EDITORIAL:
New York Times
It is painful and puzzling to look back to that day, to the chasm after the second tower fell, when we knew nothing except that fires were burning, an untold number of lives had been lost, and Lower Manhattan was gasping in a cloud of what looked like Pompeian ash. That morning’s terrible events marked a border between one realm and another, a boundary none of us would ever wish to have crossed. Everything had changed — that was how it seemed.
We tried, almost immediately, to understand how the morning of 9/11 would change our future. A decade later, we’re still trying to understand, looking back and looking ahead. It is not enough simply to remember and grieve.
At first, there was only shock, grief and fear.
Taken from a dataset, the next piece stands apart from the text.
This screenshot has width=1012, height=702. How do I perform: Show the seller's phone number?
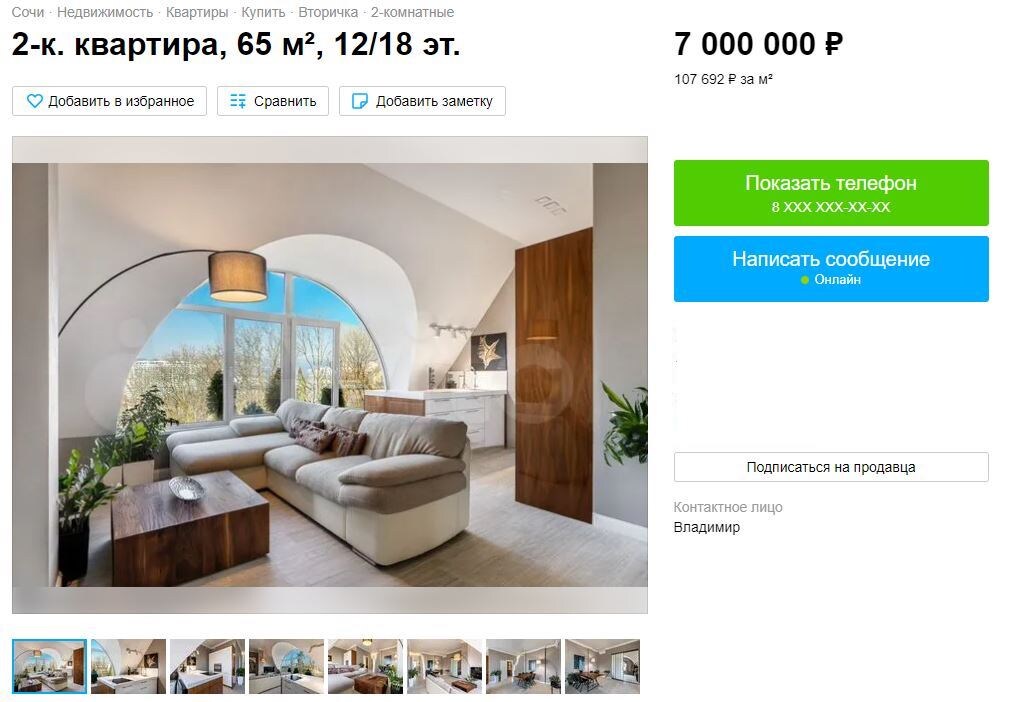coord(831,193)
But by the next evening there was something surprising in the air. Do you remember? It was an enormous, heartfelt desire to be changed. People wanted to be enlarged, to be called on to do more for country and community than ordinary life usually requires, to make this senseless horror count for something. It was also a public desire, a wish to be absorbed in some greater good, a reimagining of the possibilities in our national life. There was courage and unity on the streets of the city and all across the country, for we were all witnesses of that turning point.
But America has not been enlarged in the years that have passed. Based on false pretexts, we were drawn into a misdirected war that has exacted enormous costs in lives and money. Our civic life is tainted by a rise in xenophobia that betrays our best ideals. As we prepared for a war on terrorism, we gave in to a weakening of the civil liberties that have been the foundation of our culture.
It seemed, in the days after 9/11, as though we stood at the juncture of many possible futures. There was as much hope as grief, as much love as anger, and a powerful sense of resilience. We still stand at the juncture of many possible futures. They are occasioned not by what terrorists in four airliners did to us, but by what we have done in the decade since. As a nation, we have done a better job of living with our fears, sadly, than nurturing the expansive spirit of community that arose in those early days.
We are still learning about the events of 9/11, and in truth, 10 years is a short window to assess the consequences of those attacks. Perhaps in time we will realize that the full meaning of what happened on 9/11 resides in the surge of compassion and hope that accompanied the shock and mourning of that September day.